■ EXERCISE MATERIAL:

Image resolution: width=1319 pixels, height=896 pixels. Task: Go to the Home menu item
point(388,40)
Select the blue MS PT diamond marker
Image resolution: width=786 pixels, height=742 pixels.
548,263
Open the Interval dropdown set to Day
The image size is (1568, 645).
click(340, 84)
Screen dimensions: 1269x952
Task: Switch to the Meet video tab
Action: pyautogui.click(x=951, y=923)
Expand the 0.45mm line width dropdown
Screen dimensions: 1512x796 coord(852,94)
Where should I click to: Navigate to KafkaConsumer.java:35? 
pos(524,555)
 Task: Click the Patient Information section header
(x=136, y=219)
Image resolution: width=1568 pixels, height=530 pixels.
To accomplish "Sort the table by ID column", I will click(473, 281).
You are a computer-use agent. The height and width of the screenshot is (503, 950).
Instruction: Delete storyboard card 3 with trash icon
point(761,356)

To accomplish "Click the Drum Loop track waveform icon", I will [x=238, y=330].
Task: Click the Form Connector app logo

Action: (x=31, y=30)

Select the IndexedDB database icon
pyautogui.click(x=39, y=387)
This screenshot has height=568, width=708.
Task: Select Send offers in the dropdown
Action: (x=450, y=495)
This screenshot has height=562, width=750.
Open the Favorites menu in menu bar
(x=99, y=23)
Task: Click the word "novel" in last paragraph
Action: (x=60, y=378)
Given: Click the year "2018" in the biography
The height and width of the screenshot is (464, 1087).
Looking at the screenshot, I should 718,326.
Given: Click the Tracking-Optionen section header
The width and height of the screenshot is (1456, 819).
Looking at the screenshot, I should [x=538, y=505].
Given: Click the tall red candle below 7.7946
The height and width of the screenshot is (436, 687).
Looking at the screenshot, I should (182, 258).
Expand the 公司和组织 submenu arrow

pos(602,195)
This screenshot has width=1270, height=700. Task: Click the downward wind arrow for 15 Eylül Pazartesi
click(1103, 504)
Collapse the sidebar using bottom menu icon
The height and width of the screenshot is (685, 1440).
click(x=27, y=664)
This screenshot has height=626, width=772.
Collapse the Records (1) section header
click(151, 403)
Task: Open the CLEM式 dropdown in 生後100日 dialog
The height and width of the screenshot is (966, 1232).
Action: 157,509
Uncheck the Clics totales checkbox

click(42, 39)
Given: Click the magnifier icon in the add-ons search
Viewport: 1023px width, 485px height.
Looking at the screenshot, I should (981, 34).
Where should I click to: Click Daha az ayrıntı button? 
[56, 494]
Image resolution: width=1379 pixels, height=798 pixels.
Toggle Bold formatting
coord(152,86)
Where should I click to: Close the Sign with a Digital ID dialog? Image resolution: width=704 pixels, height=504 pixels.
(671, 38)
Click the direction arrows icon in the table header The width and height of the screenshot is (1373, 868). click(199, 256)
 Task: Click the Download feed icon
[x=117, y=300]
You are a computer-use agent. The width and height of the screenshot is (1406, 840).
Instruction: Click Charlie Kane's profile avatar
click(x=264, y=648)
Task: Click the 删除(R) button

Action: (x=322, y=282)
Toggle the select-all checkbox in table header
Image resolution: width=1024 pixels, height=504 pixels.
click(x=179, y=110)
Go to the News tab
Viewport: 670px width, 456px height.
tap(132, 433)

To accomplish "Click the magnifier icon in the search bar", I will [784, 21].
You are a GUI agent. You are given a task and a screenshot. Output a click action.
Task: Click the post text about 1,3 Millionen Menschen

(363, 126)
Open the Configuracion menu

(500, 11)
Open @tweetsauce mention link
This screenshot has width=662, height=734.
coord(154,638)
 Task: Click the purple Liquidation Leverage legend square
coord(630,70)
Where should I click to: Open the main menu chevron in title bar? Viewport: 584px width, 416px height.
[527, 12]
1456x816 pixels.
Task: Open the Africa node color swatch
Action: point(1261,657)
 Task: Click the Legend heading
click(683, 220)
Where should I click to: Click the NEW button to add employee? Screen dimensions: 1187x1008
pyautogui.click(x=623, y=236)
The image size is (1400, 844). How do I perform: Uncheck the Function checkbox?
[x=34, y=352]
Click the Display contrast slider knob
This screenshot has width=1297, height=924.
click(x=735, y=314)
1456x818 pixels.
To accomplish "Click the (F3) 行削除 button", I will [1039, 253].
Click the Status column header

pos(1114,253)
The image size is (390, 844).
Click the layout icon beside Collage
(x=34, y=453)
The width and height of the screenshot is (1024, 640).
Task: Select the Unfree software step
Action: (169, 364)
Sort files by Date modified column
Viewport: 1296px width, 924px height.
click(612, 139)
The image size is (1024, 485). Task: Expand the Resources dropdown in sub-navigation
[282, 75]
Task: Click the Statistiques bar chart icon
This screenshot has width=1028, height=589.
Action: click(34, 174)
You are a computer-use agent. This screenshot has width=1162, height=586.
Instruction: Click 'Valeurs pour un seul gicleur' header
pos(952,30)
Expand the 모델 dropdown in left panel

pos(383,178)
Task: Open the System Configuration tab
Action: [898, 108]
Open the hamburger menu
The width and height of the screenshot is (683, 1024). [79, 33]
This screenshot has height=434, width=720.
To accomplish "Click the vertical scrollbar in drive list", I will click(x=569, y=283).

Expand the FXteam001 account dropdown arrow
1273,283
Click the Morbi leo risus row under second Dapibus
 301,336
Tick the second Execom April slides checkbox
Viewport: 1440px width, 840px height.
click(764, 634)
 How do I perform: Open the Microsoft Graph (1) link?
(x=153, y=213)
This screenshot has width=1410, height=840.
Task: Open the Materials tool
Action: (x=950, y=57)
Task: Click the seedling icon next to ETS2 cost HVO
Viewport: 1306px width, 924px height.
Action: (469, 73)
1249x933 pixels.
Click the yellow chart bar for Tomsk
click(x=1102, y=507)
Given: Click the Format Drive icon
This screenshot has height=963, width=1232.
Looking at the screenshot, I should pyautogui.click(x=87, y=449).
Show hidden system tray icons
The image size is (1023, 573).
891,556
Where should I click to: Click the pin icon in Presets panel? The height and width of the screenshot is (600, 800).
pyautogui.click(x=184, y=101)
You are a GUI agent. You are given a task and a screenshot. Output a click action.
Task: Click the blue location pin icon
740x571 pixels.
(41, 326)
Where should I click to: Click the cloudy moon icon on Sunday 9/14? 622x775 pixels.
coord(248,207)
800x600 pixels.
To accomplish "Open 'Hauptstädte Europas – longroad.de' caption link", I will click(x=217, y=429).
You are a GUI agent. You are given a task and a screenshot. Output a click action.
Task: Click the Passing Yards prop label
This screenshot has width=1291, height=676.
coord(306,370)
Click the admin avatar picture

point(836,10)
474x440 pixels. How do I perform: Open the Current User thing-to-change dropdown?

■ PROBLEM REQUIREMENTS: Reproduce all of the material above verbatim, line for line.

■ THE SOLUTION:
Image resolution: width=1319 pixels, height=896 pixels. Task: Go to the Home menu item
point(388,40)
Select the blue MS PT diamond marker
Image resolution: width=786 pixels, height=742 pixels.
548,263
Open the Interval dropdown set to Day
The image size is (1568, 645).
click(340, 84)
Screen dimensions: 1269x952
Task: Switch to the Meet video tab
Action: pyautogui.click(x=951, y=923)
Expand the 0.45mm line width dropdown
Screen dimensions: 1512x796 coord(852,94)
Where should I click to: Navigate to KafkaConsumer.java:35? 
pos(524,555)
 Task: Click the Patient Information section header
(x=136, y=219)
Image resolution: width=1568 pixels, height=530 pixels.
To accomplish "Sort the table by ID column", I will click(473, 281).
You are a computer-use agent. The height and width of the screenshot is (503, 950).
Instruction: Delete storyboard card 3 with trash icon
point(761,356)

To accomplish "Click the Drum Loop track waveform icon", I will [x=238, y=330].
Task: Click the Form Connector app logo

Action: (x=31, y=30)

Select the IndexedDB database icon
pyautogui.click(x=39, y=387)
This screenshot has height=568, width=708.
Task: Select Send offers in the dropdown
Action: (x=450, y=495)
This screenshot has height=562, width=750.
Open the Favorites menu in menu bar
(x=99, y=23)
Task: Click the word "novel" in last paragraph
Action: (x=60, y=378)
Given: Click the year "2018" in the biography
The height and width of the screenshot is (464, 1087).
Looking at the screenshot, I should 718,326.
Given: Click the Tracking-Optionen section header
The width and height of the screenshot is (1456, 819).
Looking at the screenshot, I should [x=538, y=505].
Given: Click the tall red candle below 7.7946
The height and width of the screenshot is (436, 687).
Looking at the screenshot, I should (182, 258).
Expand the 公司和组织 submenu arrow

pos(602,195)
This screenshot has width=1270, height=700. Task: Click the downward wind arrow for 15 Eylül Pazartesi
click(1103, 504)
Collapse the sidebar using bottom menu icon
The height and width of the screenshot is (685, 1440).
click(x=27, y=664)
This screenshot has height=626, width=772.
Collapse the Records (1) section header
click(151, 403)
Task: Open the CLEM式 dropdown in 生後100日 dialog
The height and width of the screenshot is (966, 1232).
Action: 157,509
Uncheck the Clics totales checkbox

click(42, 39)
Given: Click the magnifier icon in the add-ons search
Viewport: 1023px width, 485px height.
Looking at the screenshot, I should (981, 34).
Where should I click to: Click Daha az ayrıntı button? 
[56, 494]
Image resolution: width=1379 pixels, height=798 pixels.
Toggle Bold formatting
coord(152,86)
Where should I click to: Close the Sign with a Digital ID dialog? Image resolution: width=704 pixels, height=504 pixels.
(671, 38)
Click the direction arrows icon in the table header The width and height of the screenshot is (1373, 868). click(199, 256)
 Task: Click the Download feed icon
[x=117, y=300]
You are a computer-use agent. The width and height of the screenshot is (1406, 840).
Instruction: Click Charlie Kane's profile avatar
click(x=264, y=648)
Task: Click the 删除(R) button

Action: (x=322, y=282)
Toggle the select-all checkbox in table header
Image resolution: width=1024 pixels, height=504 pixels.
click(x=179, y=110)
Go to the News tab
Viewport: 670px width, 456px height.
tap(132, 433)

To accomplish "Click the magnifier icon in the search bar", I will [784, 21].
You are a GUI agent. You are given a task and a screenshot. Output a click action.
Task: Click the post text about 1,3 Millionen Menschen

(363, 126)
Open the Configuracion menu

(500, 11)
Open @tweetsauce mention link
This screenshot has width=662, height=734.
coord(154,638)
 Task: Click the purple Liquidation Leverage legend square
coord(630,70)
Where should I click to: Open the main menu chevron in title bar? Viewport: 584px width, 416px height.
[527, 12]
1456x816 pixels.
Task: Open the Africa node color swatch
Action: point(1261,657)
 Task: Click the Legend heading
click(683, 220)
Where should I click to: Click the NEW button to add employee? Screen dimensions: 1187x1008
pyautogui.click(x=623, y=236)
The image size is (1400, 844). How do I perform: Uncheck the Function checkbox?
[x=34, y=352]
Click the Display contrast slider knob
This screenshot has width=1297, height=924.
click(x=735, y=314)
1456x818 pixels.
To accomplish "Click the (F3) 行削除 button", I will [1039, 253].
Click the Status column header

pos(1114,253)
The image size is (390, 844).
Click the layout icon beside Collage
(x=34, y=453)
The width and height of the screenshot is (1024, 640).
Task: Select the Unfree software step
Action: (169, 364)
Sort files by Date modified column
Viewport: 1296px width, 924px height.
click(612, 139)
The image size is (1024, 485). Task: Expand the Resources dropdown in sub-navigation
[282, 75]
Task: Click the Statistiques bar chart icon
This screenshot has width=1028, height=589.
Action: click(34, 174)
You are a computer-use agent. This screenshot has width=1162, height=586.
Instruction: Click 'Valeurs pour un seul gicleur' header
pos(952,30)
Expand the 모델 dropdown in left panel

pos(383,178)
Task: Open the System Configuration tab
Action: [898, 108]
Open the hamburger menu
The width and height of the screenshot is (683, 1024). [79, 33]
This screenshot has height=434, width=720.
To accomplish "Click the vertical scrollbar in drive list", I will click(x=569, y=283).

Expand the FXteam001 account dropdown arrow
1273,283
Click the Morbi leo risus row under second Dapibus
 301,336
Tick the second Execom April slides checkbox
Viewport: 1440px width, 840px height.
click(764, 634)
 How do I perform: Open the Microsoft Graph (1) link?
(x=153, y=213)
This screenshot has width=1410, height=840.
Task: Open the Materials tool
Action: (x=950, y=57)
Task: Click the seedling icon next to ETS2 cost HVO
Viewport: 1306px width, 924px height.
Action: (469, 73)
1249x933 pixels.
Click the yellow chart bar for Tomsk
click(x=1102, y=507)
Given: Click the Format Drive icon
This screenshot has height=963, width=1232.
Looking at the screenshot, I should pyautogui.click(x=87, y=449).
Show hidden system tray icons
The image size is (1023, 573).
891,556
Where should I click to: Click the pin icon in Presets panel? The height and width of the screenshot is (600, 800).
pyautogui.click(x=184, y=101)
You are a GUI agent. You are given a task and a screenshot. Output a click action.
Task: Click the blue location pin icon
740x571 pixels.
(41, 326)
Where should I click to: Click the cloudy moon icon on Sunday 9/14? 622x775 pixels.
coord(248,207)
800x600 pixels.
To accomplish "Open 'Hauptstädte Europas – longroad.de' caption link", I will click(x=217, y=429).
You are a GUI agent. You are given a task and a screenshot. Output a click action.
Task: Click the Passing Yards prop label
This screenshot has width=1291, height=676.
coord(306,370)
Click the admin avatar picture

point(836,10)
474x440 pixels. How do I perform: Open the Current User thing-to-change dropdown?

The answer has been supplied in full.